By John Oyuke

Kenya Association of Manufacturers (Kam) has opposed proposals from the World Health Organisation (WHO) asking governments to phase out tobacco farming by limiting land where the crop can be grown.

It said the Framework Convention on Tobacco Control (FCTC) will not only cut income of tobacco growers, but also threaten economies and livelihoods.

Kam Chief Executive, Betty Maina said by failing to provide alternative crops, FCTC requirements could condemn tobacco farmers, their families, communities, and the entire region to economic devastation.

TAX REVENUE

She said tobacco industry continues to play a key role in generating Government revenue and job creation and that any development towards controlling its activities must be administered according to individual country laws.
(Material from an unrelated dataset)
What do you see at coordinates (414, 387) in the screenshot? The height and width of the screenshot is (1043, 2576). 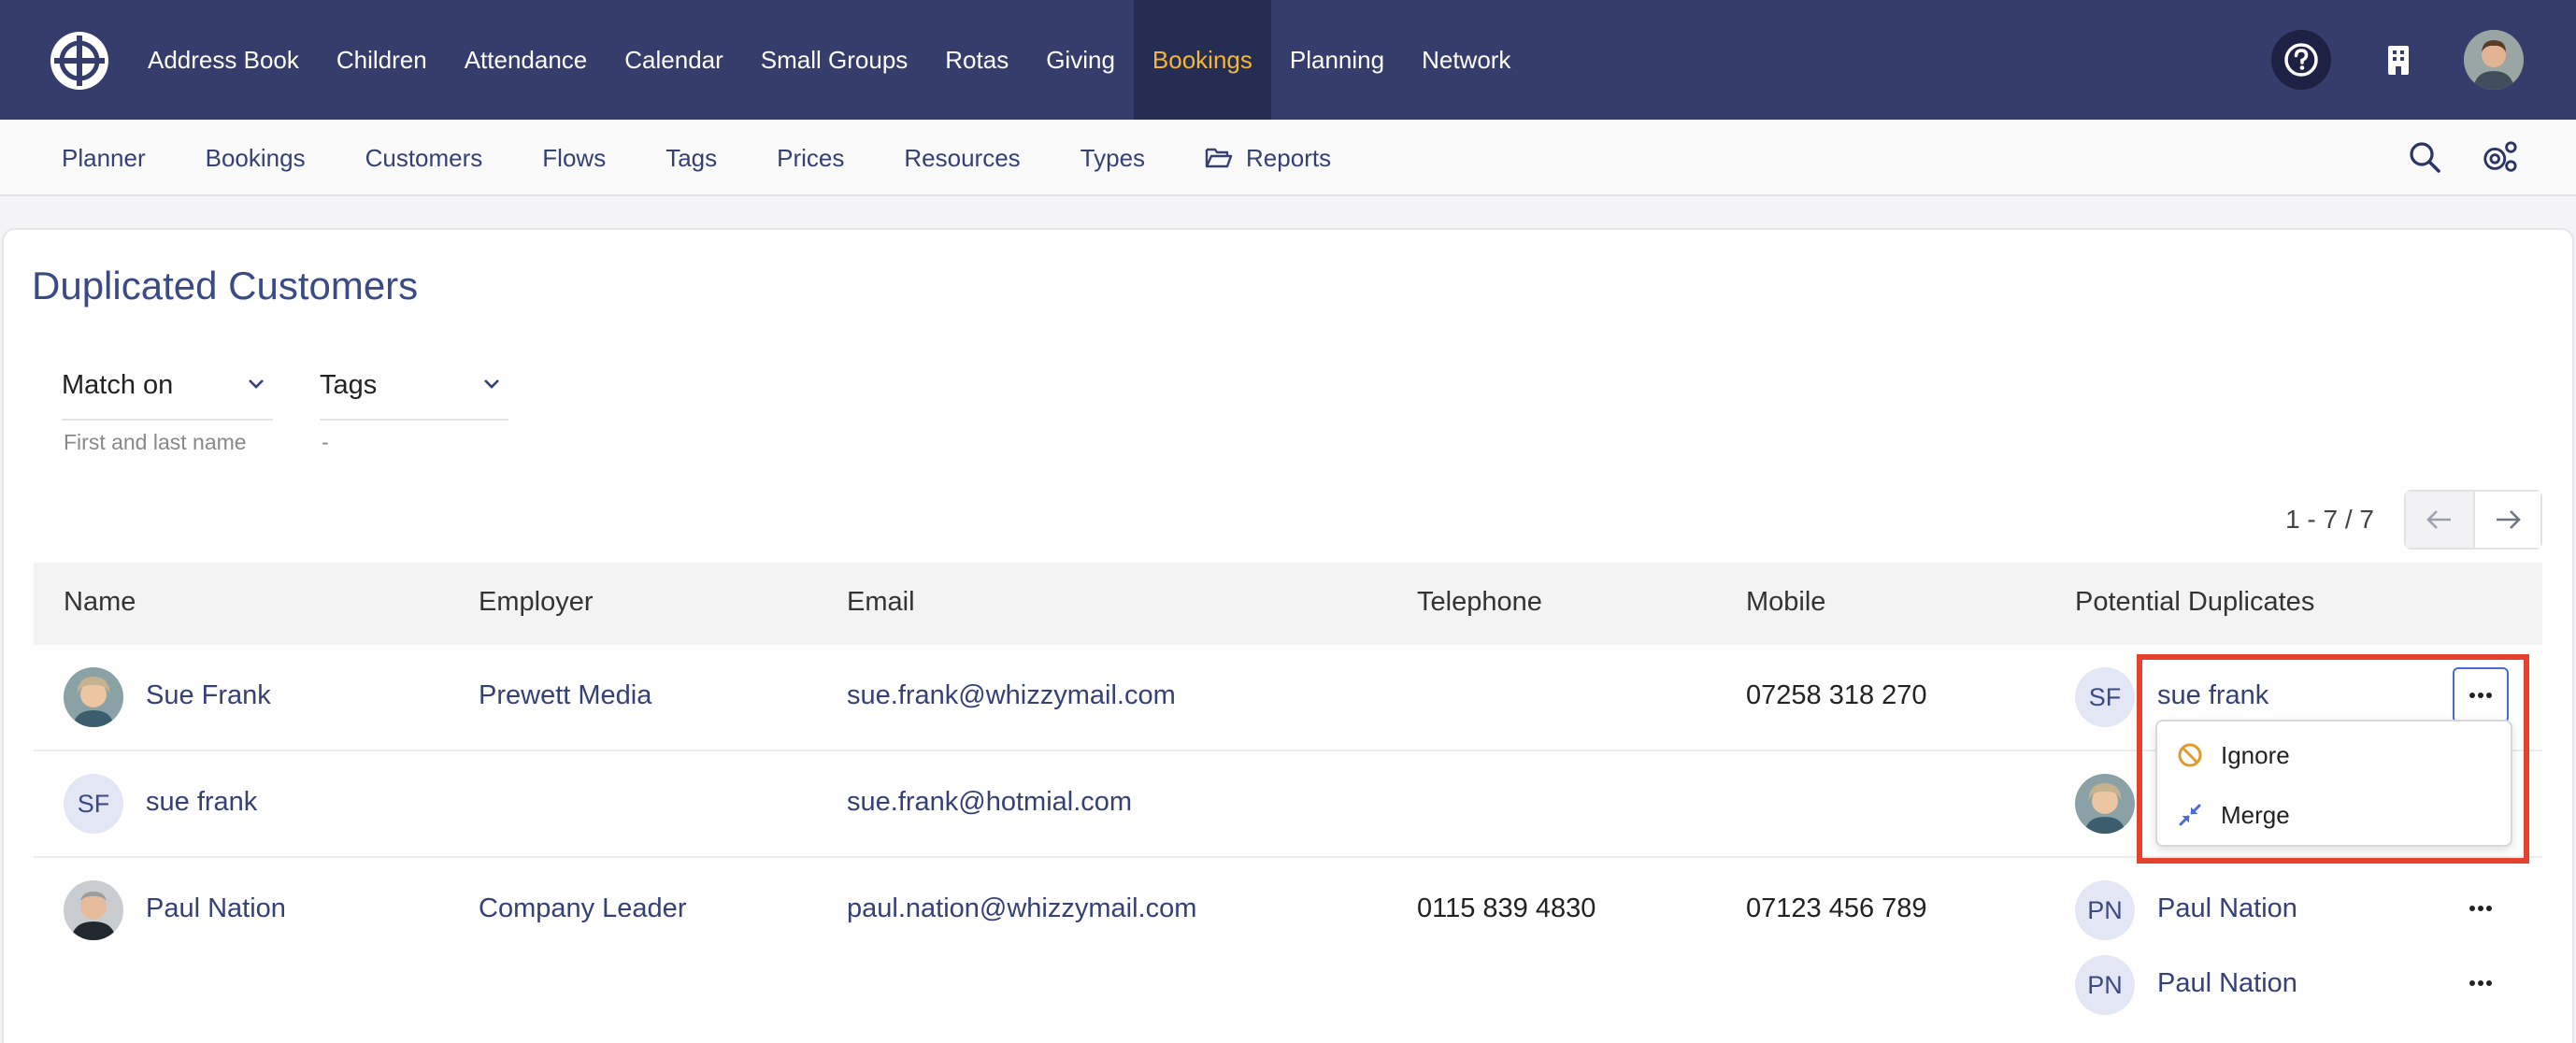 I see `tags-select: Tags` at bounding box center [414, 387].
 “Other than tax revenues, tobacco growing represents an important economic activity in Kenya. It cuts across the tobacco leaf processing and agro-processing industries in terms of source of employment and income,” she said.

Maina was speaking during a meeting to discuss the direct impact of implementation of the WHO framework convention on tobacco control.

In East Africa, Kenya leads the way in tobacco growing with 40,000 contracted farmers.

Food and Agriculture Organisation (FAO) says seven per cent of Kenya’s GDP comes from tobacco growing – translating to $65 million (Sh5.5 billion) in exports.

On the other hand Uganda has 75,000 farmers under contract, while Tanzania has 95, 000 farmers growing tobacco.  In both the cases, tobacco contributes five per cent of the respective countries’ Gross Domestic Product.

She said the FCTC’s consultation process has to date not involved farmers with only a small number of health bureaucrats left to seal the fate of millions of small farmers without considering realities of tobacco farming.